Please answer these questions from the film note:
1. Which actor gives an outstanding performance in The Day The Earth Caught Fire?
2. From whose point of view is the film told?
3. How does the note describe the film's ending?

_Extracted text:_
►
Note:   Of the films mentioned here, The Day The Earth Caught Fire is outstanding, an intelligent sf disaster film told from the point of view of the city desk of a major London newspaper with an outstanding performance by Leo McKern, of Rumpole of the Bailey fame, as a Fleet Street city desk manager worthy of Gerald Kersh’s Bo Raymond stories.

   It’s something different than the usual cliches and thrills, with one of the most memorable endings of any sf film of its time.
◄
_Stored data:_
►
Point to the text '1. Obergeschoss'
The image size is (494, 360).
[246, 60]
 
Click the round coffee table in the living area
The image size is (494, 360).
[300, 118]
◄
_Reply:_
1. Leo McKern.
2. The city desk of a major London newspaper.
3. As one of the most memorable endings of any sf film of its time.